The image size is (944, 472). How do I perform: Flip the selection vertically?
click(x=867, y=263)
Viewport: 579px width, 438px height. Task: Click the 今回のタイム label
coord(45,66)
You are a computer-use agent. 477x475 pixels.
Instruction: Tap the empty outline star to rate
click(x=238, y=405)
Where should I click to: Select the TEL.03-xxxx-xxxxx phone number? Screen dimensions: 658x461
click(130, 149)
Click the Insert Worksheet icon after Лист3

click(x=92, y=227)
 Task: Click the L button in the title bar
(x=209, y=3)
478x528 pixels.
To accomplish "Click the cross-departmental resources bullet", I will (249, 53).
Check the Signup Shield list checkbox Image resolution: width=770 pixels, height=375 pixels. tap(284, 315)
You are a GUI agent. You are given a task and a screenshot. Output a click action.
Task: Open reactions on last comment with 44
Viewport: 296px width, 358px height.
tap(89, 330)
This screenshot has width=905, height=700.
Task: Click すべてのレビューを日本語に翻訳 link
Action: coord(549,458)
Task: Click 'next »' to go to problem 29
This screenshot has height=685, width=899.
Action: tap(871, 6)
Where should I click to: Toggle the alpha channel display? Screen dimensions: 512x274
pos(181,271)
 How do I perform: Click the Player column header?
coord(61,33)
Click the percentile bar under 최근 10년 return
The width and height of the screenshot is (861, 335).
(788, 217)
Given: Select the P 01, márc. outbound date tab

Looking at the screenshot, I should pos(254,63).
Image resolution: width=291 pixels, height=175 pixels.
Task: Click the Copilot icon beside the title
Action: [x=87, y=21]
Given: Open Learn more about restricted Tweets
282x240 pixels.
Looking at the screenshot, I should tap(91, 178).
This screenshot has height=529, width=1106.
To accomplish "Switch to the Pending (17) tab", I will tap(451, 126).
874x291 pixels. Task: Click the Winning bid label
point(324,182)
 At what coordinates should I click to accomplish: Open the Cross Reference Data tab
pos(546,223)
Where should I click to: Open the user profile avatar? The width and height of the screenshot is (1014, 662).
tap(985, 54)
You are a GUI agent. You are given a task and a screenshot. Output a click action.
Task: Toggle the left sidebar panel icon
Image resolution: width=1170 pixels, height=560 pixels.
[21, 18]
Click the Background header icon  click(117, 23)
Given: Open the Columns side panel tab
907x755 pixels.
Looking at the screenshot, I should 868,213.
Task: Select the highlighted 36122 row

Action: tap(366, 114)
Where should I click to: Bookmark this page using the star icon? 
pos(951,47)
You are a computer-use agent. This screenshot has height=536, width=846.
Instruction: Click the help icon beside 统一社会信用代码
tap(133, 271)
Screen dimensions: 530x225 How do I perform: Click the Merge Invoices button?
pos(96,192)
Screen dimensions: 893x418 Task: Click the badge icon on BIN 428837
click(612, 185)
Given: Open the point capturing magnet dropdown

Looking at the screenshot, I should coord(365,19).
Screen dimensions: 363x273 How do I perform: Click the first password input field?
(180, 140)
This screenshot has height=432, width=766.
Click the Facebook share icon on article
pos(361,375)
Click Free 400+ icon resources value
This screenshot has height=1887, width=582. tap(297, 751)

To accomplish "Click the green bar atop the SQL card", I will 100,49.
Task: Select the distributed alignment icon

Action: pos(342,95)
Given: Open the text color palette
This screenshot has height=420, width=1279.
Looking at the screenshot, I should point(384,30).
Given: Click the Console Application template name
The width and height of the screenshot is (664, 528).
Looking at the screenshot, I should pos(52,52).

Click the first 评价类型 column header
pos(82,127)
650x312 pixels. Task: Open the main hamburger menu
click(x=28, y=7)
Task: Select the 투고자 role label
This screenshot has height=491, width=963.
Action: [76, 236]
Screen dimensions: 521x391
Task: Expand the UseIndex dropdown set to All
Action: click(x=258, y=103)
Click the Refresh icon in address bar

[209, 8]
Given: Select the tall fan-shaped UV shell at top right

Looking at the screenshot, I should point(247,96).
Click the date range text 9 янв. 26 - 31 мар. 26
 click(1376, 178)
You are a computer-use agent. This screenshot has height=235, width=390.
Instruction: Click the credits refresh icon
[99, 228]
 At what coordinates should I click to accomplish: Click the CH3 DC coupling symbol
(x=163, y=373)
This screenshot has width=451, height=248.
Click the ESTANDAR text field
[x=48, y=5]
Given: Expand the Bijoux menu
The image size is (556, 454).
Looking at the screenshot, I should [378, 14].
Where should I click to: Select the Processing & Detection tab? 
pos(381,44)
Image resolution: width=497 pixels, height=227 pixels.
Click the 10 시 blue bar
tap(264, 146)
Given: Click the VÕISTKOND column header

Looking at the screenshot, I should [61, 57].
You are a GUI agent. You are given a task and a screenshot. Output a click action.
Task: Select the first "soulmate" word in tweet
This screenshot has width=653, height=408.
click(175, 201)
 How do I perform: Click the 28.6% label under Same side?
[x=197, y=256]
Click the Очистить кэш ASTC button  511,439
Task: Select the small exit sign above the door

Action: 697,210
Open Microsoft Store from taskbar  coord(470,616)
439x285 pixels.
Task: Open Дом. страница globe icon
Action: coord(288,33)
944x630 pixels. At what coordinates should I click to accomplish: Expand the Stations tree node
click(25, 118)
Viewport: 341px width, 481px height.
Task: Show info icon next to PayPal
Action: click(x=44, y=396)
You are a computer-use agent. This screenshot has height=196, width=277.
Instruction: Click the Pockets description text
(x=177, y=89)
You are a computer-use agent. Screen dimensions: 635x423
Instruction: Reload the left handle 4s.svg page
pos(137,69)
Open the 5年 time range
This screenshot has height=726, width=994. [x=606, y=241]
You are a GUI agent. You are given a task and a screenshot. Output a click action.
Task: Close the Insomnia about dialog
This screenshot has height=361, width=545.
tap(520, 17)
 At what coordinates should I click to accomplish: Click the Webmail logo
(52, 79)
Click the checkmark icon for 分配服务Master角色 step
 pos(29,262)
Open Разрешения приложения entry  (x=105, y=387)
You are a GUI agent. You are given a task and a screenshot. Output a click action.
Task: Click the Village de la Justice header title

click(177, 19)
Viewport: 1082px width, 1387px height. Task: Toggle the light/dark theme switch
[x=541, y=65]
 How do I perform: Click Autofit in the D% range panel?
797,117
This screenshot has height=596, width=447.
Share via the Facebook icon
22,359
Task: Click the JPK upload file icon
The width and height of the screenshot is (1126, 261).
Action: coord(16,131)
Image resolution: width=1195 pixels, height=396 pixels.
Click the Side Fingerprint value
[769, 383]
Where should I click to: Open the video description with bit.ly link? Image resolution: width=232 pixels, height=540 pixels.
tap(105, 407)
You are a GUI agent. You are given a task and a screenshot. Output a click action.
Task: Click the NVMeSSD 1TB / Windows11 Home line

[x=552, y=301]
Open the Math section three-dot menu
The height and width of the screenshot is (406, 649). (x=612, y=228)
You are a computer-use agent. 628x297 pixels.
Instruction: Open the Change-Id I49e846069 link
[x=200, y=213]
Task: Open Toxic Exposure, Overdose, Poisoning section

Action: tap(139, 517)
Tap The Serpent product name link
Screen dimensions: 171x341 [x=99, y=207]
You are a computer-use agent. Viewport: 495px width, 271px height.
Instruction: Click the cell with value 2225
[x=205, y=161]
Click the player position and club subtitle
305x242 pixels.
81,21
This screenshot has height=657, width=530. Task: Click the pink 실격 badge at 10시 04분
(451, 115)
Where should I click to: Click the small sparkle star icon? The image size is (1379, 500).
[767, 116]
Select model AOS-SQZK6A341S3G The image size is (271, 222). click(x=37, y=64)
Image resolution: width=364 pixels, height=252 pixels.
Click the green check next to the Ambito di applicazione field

• [EXERCISE AIM]:
Each line above that carries the string "about" has to be returned.

• [WRITTEN RESPONSE]:
Given: Open Learn more about restricted Tweets
Task: Close the Insomnia about dialog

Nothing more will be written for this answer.